I've been googling 'stopping drinking' a lot lately. And mostly, there's some great stuff out there. I love this article by Virginia Ironside and also this one by Giles Coran. Both made me feel that it was definitely do-able, and that I will gain more than I lose (except in terms of weight, that works the other way around apparently.) The stuff I can't get along with are the posts and articles that try and persuade me that I never really liked drinking anyway. They are wrong. I did. I liked it very much. Very much indeed.

As Virginia so aptly puts it, 'I like drinking. I also want to stop drinking.' Two contradictory statements that are both true. And I think, at the grand age of 40, I am coming to the stage where the wanting to stop is, over all, more important to me than the liking it. And as is the way with endings, there is a loss as well as a gain. If I am really going to put a stop to the booze, there's grieving to be done. So what are the things I will miss?

I will miss the moment when, after I've been with clients all day running a workshop, fuelled by caffeine and adrenaline, I drink white wine, quite fast, as an instant way to calm down, switch-off and relax. It's a reward and marks the shift from 'on' to 'off'.


I will miss the 7pm moment when the kids have been running amok and I have been behaving a lot more patient than I actually feel, and I follow saying 'good night' by walking downstairs and pouring a stiff drink. It's a reward for getting through it, and it marks the beginning of a couple of hours of grown-up time.

I will miss quick g&t that I occasionally knock back as a gear changer. In a matter of minutes I transition from being moody, shy, exhausted or impatient to being friendly, cheerful and sociable.

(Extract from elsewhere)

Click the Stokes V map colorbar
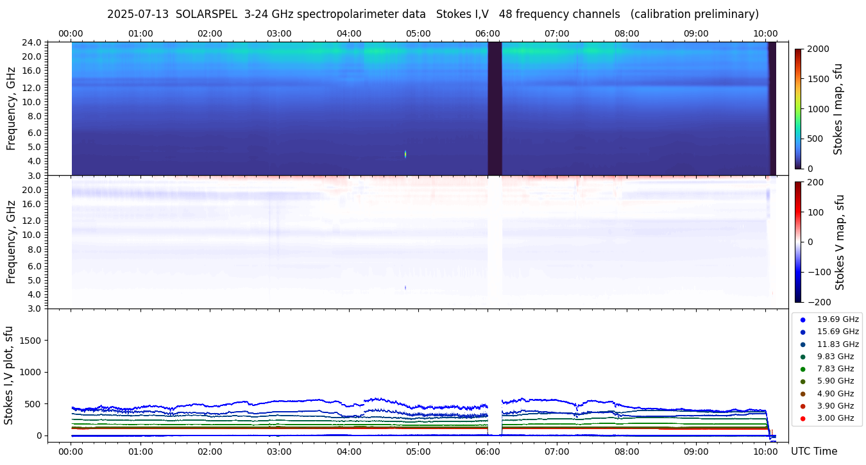Screen dimensions: 866x465 point(798,242)

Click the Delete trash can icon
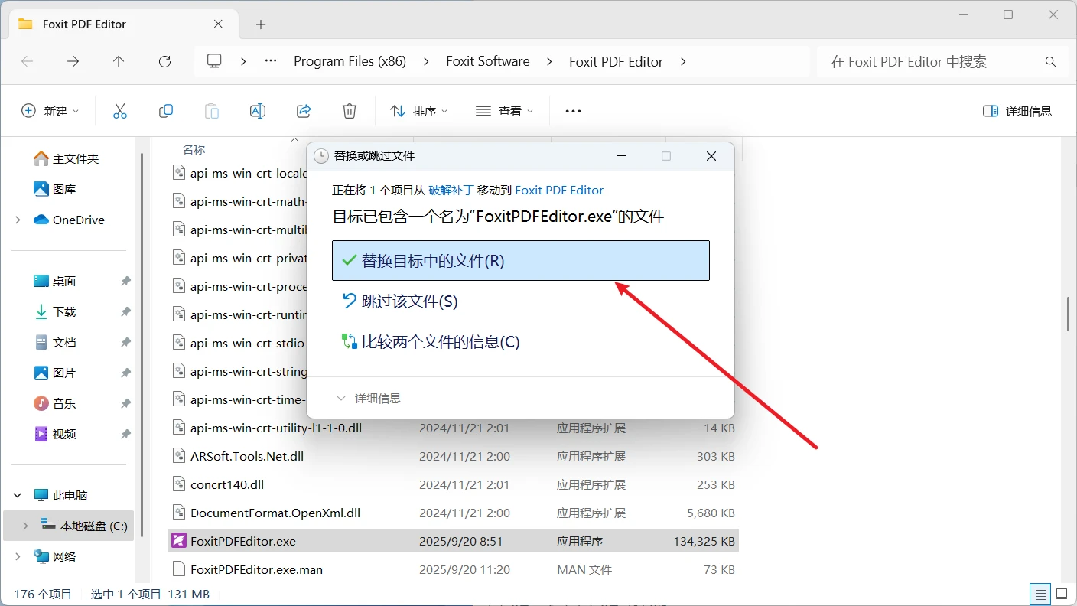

And I will miss the way booze signals that fun is about to start:The cold beer in a small Spanish square, the opening a bottle of cava with my husband on a Friday night, the large glass of sauvignon in a London bar with a friend, the pint with the boys back home, and the champagne in hotel rooms on birthdays and Christmas. These particular combinations of drink/place/person mark a special moment, one of life's sweet-spots and I don't want to go my whole life without them. I really don't. But I think I'm going to choose to. Because I have finally got to the stage where I think I am losing more from booze than I am gaining.

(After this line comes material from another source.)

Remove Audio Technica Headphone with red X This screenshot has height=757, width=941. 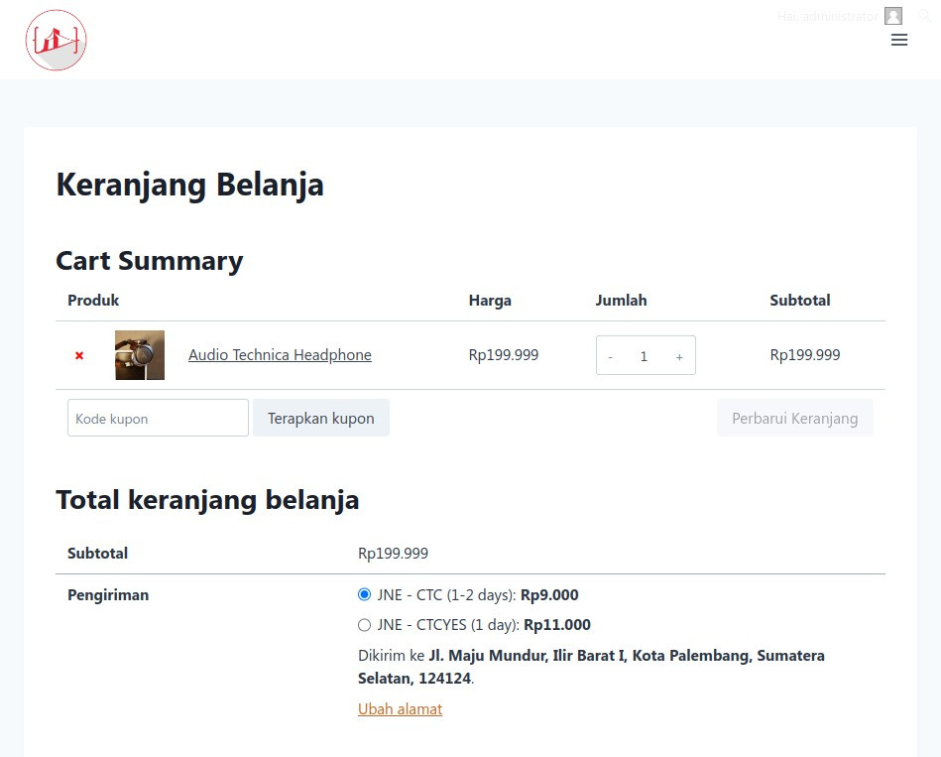pos(79,355)
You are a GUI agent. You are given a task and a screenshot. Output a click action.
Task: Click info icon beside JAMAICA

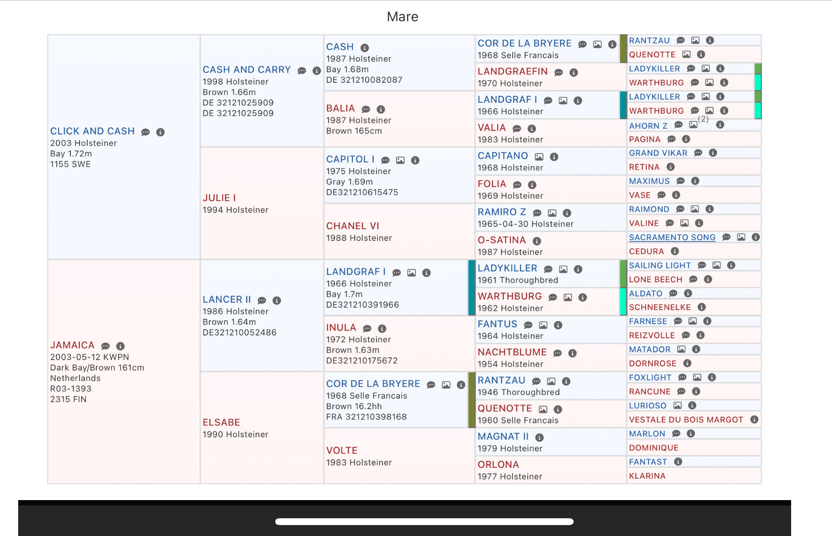tap(120, 346)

Those moments I've described are all the first drink or two. But I have to accept that if I have those first drinks, I will also have the next three or five drinks, because that's just what I do. And it is those drinks that come after that make me a tired, grumpy, puffy skinned, under-creative insomniac who could do with losing a stone. I want to be a healthy, fit, creative, contented woman, and it is clear that I can't have one thing without giving up another.